PeachyGreen · 18/09/2023 14:50

@PinkRoses1245 it does.. a lot. It's a greed thing which doesn't happen too often but on a 'bigger' night out it will and I've started to get a bit fed up. I wouldn't have mentioned anything at all if he could stick to having a couple. The last few times he has been out he has been more sensible - 2/3 beers and not in a state so maybe he is starting to show a bit of empathy towards the end of my pregnancy. I just wanted to make sure I wasn't being unfair / controlling or stopping him from having his fun before the baby gets here. I've painted him out to be a bit of a sloppy binge drinker but he is great with everything else. Hopefully I can pay him back with a sicky drunken night when the baby arrives (joking).

OP posts:
thecatsthecats · 18/09/2023 17:24

If it's just because you can't then no, it's not reasonable and frankly quite selfish.

I never get this as a perspective, and to be clear, I'm not asking my husband not to drink or go out myself - nor is OP.

But a woman in a hetero relationship has no choice but to be the one carrying the baby and all the shit that goes with that for nine months. It might be selfish to want your partner to limit himself, but it's considerably less so than expecting your female partner to feel like shit, vulnerable and alone as she's approaching an unsettling and difficult time.

I'm 34 weeks myself, and I don't like my husband having more than a few drinks, because he's my best friend and I don't get to muck around having drinks with him. Everyone had a few drinks at dinner yesterday and by the end I felt down and dull. They get to toast and laugh and be excited about the baby - I get to sit there in an increasingly uncomfortable chair getting kicked to ribbons whilst they get merry.

Selfish? Yeah, I'll own it. But my husband also owns the fact that I'm stuck with this baby 24/7 until it's born, and is happy to indulge my wish not to be alone in that.

Wolfiefan · 18/09/2023 17:27

He needs to stop drinking to such excess. If that means he doesn’t drink at all then so be it. You don’t want your child growing up thinking this is normal behaviour.

FlyingHighFlyingLow · 18/09/2023 18:39

Not unreasonable if it's a 'don't come in in a complete state and disrurb me' reasoning.

My DH works away sometimes and will be doing so until 35 weeks. I've not asked him not to drink but I've had a lot of complications and he, of his own volition, did stop drinking completely when I had a few small antepartum haemorrhages close together so he was always capable of driving. Even when he does drink he doesn't tend to get very drunk and is always very considerate not to distrub me. He doesn't go out regularly so when the opportunity arises I encourage him to go.

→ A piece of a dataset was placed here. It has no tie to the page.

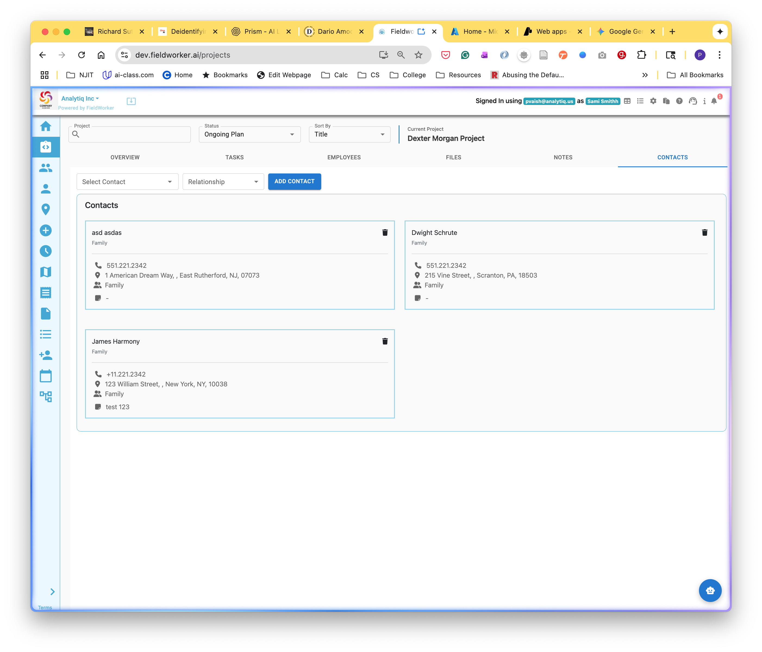Click the Terms link

point(45,607)
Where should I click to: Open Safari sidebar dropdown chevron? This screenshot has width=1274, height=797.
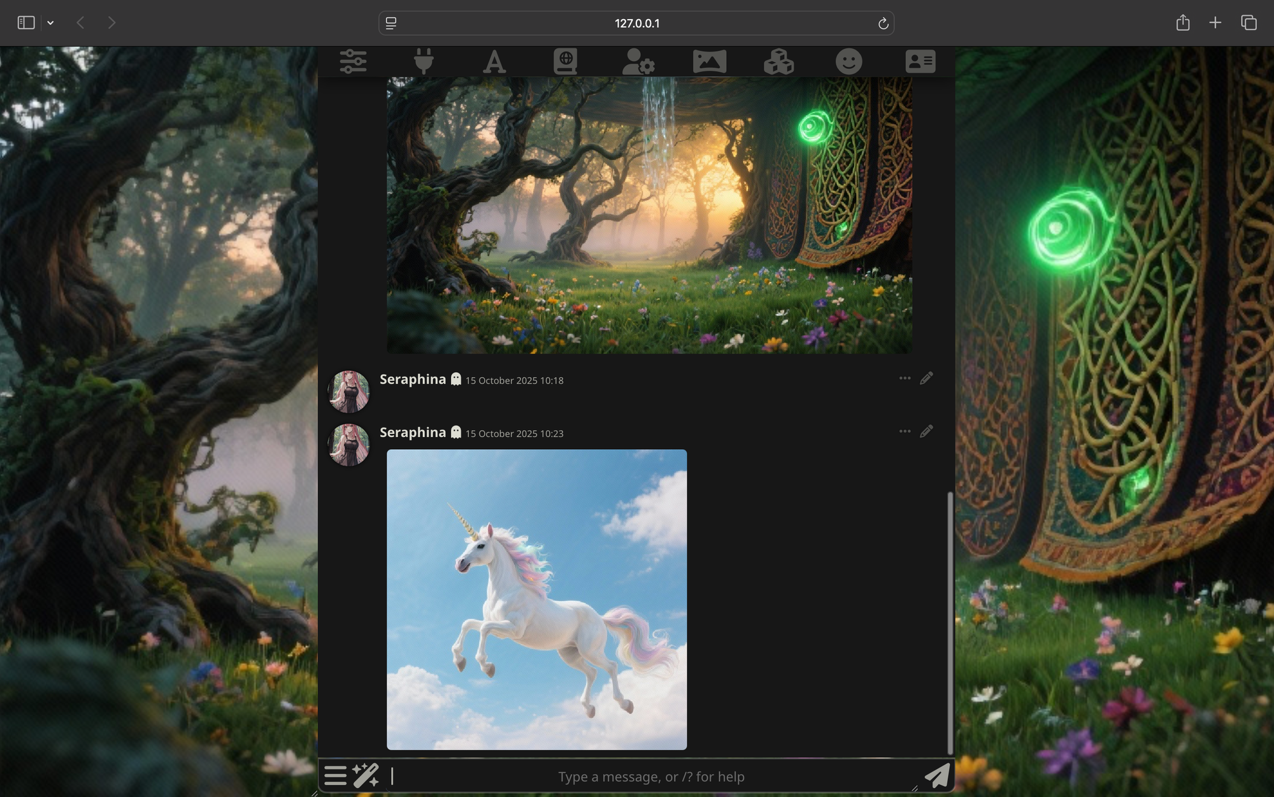[50, 23]
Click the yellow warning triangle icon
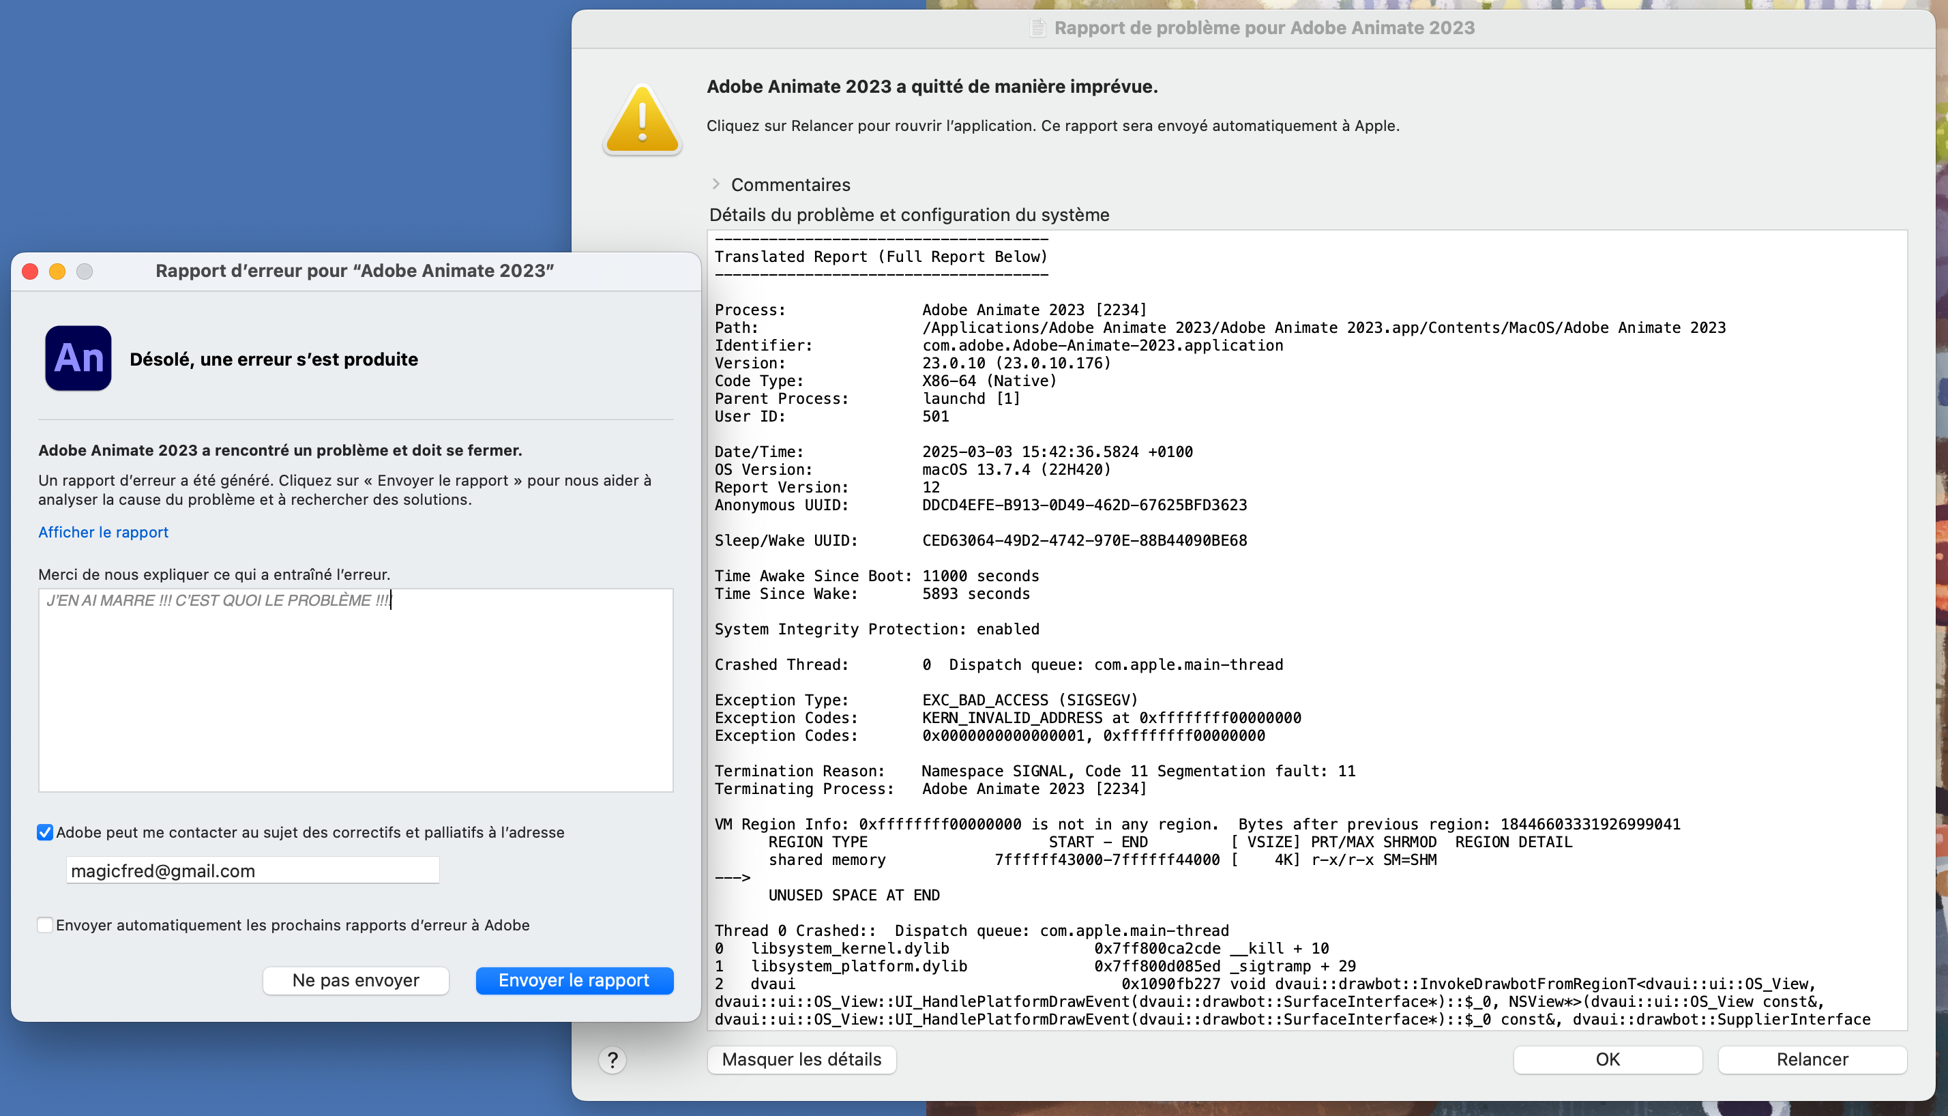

I'm now 30 weeks and he did ask me a couple of weeks ago at what point I wanted him not to drink. I said ideally I'd like him to be capable of driving if needs be from 37 weeks, but equally its a 5 week window, so as long as I'm not showing signs of labour I'm happy for him to drink but restrict it to 2 so he wouldn't be useless if I did have to go in unexpectedly (there are always taxis as we live city centre less than 10 mins from hospital).